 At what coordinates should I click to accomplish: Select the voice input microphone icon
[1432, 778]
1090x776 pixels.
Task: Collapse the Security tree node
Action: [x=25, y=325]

= = = =

◆ DIRECTIONS FOR THIS TASK ◆
Can you copy every one of the items above word for word?

◆ SOLUTION TO THIS PROBLEM ◆
 At what coordinates should I click to accomplish: Select the voice input microphone icon
[1432, 778]
1090x776 pixels.
Task: Collapse the Security tree node
Action: [x=25, y=325]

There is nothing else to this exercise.